→ Trecho fornecido:
◇ ◇ ◇ ◇

Ilustração: Sergêi Iórch
A resistência de Assad, uma relativa neutralidade dos EUA e a oposição da Rússia e da China a uma solução militar para a crise síria congelam a situação no país, que está no centro das atenções do Ocidente, Turquia, Israel e das monarquias sunitas.
Ações enérgicas de uma das partes beligerantes podem impulsionar a deterioração da situação no Oriente Médio.
A guerra civil na Síria apresenta sinais de uma virada. Em uma reunião em Doha, no Catar, a oposição síria anunciou que iria se unir sob a égide da CNS (Coalizão Nacional Síria). Agora, as forças externas que apoiam a oposição síria têm uma oportunidade formal de aplicar o roteiro líbio ao solo sírio e declarar como primeiro passo a CNS como "governo legítimo" do país.
A Liga Árabe não foi tão longe e se limitou a reconhecer a coalizão como porta-voz legítimo dos interesses da oposição. Já as seis monarquias do GCC (Conselho de Cooperação dos Estados Árabes do Golfo) disseram que a CNS é um representante legítimo do povo sírio.
Pouco tempo depois, sua posição foi apoiada pela França. É sintomático que a França tenha sido o primeiro país a reconhecer a oposição líbia e a iniciar uma operação militar contra as tropas de Gaddafi, envolvendo nela os outros países da Otan (Organização do Tratado do Atlântico Norte).
No caso da Síria, a situação é bem diferente. É pouco provável que os Rafale e Mirage atinjam a Síria a partir do território francês. Também é pouco provável que o presidente François Hollande se aventure a enviar seu único porta-aviões à costa da Síria. Toda a aviação naval da França é composta por 23 aviões Rafale M F3 e entre 30 e 40 Super Étandard obsoletos. Essa força é demasiadamente pequena para romper a defesa antiaérea síria.
O mais provável é que Hollande e xeques e reis árabes esperem que uma guerra contra a Síria seja iniciada pelos EUA. Afinal, o vencedor da eleição presidencial americana, Barack Obama, tem agora as mãos desatadas. Mas Washington não se mostra entusiasmada com essas expectativas e continua com apoio exclusivamente político à oposição síria.
Portanto, todo o mundo espera que o regime de Assad venha a cair sob golpes dos rebeldes e que uma intervenção militar externa não seja necessária. Ninguém descarta a hipótese de uma intervenção militar da Otan. Por isso, os rebeldes não param de atacar as instalações da defesa antiaérea síria.
Como a própria oposição não ganha nada com isso, podemos supor que as incursões à defesa antiaérea síria são orquestradas externamente e visam à destruição dos obstáculos a uma eventual intervenção militar externa. Mas como as condições para a mesma ainda não foram criadas e a defesa antiaérea e o exército sírio continuam em condições de atuar, a guerra no país continua a ser civil.
Irã, Israel e EUA
Enquanto isso, a liderança israelense começou a se preparar para atacar o Irã na defesa de sua retaguarda. O Hamas é um dos principais recursos do governo de Teerã para aplicar uma medida de retaliação assimétrica contra Israel.

◇ ◇ ◇ ◇

→ Linhas de dados:

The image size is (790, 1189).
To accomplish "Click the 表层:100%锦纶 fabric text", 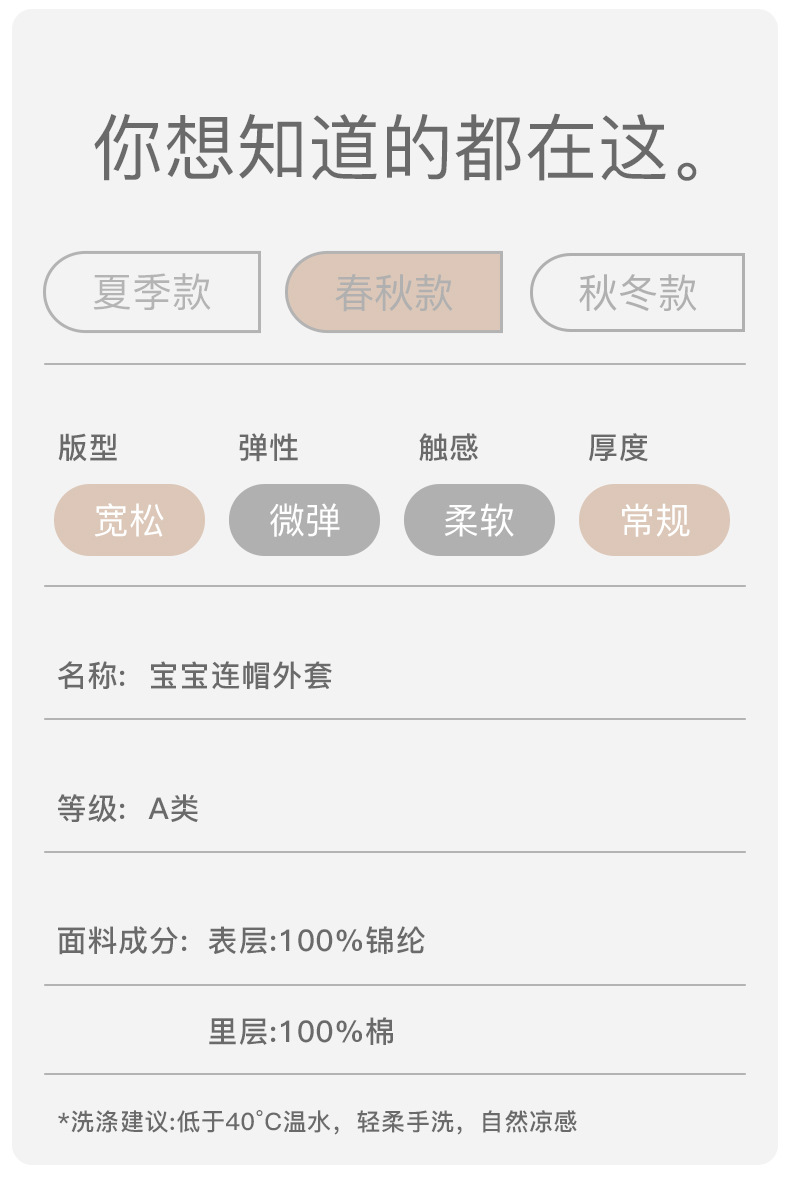I will [x=316, y=941].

◇ ◇ ◇ ◇

→ Instruções de trabalho:
[a] Devolva sem nenhuma alteração a passagem do texto sobre a guerra na Síria que começa em "No caso da Síria, a" e termina em "romper a defesa antiaérea síria.".
[b] Com base no texto sobre a guerra na Síria, responda:
(i) Em que cidade a oposição síria anunciou que iria se unir sob a égide da CNS?
(ii) Quantos aviões Rafale M F3 compõem a aviação naval da França?
(iii) Qual país foi o primeiro a reconhecer a oposição líbia?
[c] Prolongue o texto sobre a guerra na Síria a partir da última frase apresentada.

→ Resultados:
[a]
No caso da Síria, a situação é bem diferente. É pouco provável que os Rafale e Mirage atinjam a Síria a partir do território francês. Também é pouco provável que o presidente François Hollande se aventure a enviar seu único porta-aviões à costa da Síria. Toda a aviação naval da França é composta por 23 aviões Rafale M F3 e entre 30 e 40 Super Étandard obsoletos. Essa força é demasiadamente pequena para romper a defesa antiaérea síria.

[b]
(i) Em Doha, no Catar.
(ii) 23 aviões.
(iii) A França.

[c]
Ao destruir a infraestrutura militar do grupo e seus estoques de foguetes, os israelenses removeram esse problema da ordem do dia por um longo tempo e reduziram os riscos para sua principal missão: a destruição da infraestrutura nuclear iraniana.
Como a Força Aérea Israelense está com um potencial limitado, o governo do país gostaria de que seu trabalho, pelo menos em parte, no Irã fosse feito pelos EUA. Mas o presidente americano não se declara entusiasmado com essa perspectiva depois que os EUA fizeram o possível para evitar uma operação terrestre israelense na Faixa de Gaza.
Além disso, os EUA disseram que os reparos do porta-aviões Nimitz, que deveria chegar em janeiro de 2013 ao Golfo Pérsico para substituir o Dwight Eisenhower, iriam se prolongar até o verão, pelo menos. Portanto, no período entre dezembro de 2012 e janeiro de 2013, apenas um porta-aviões americano, o John Stennis, estará na região. Isso quando para a realização de um ataque, ainda que limitado, contra o Irã são necessários ao menos três porta-aviões.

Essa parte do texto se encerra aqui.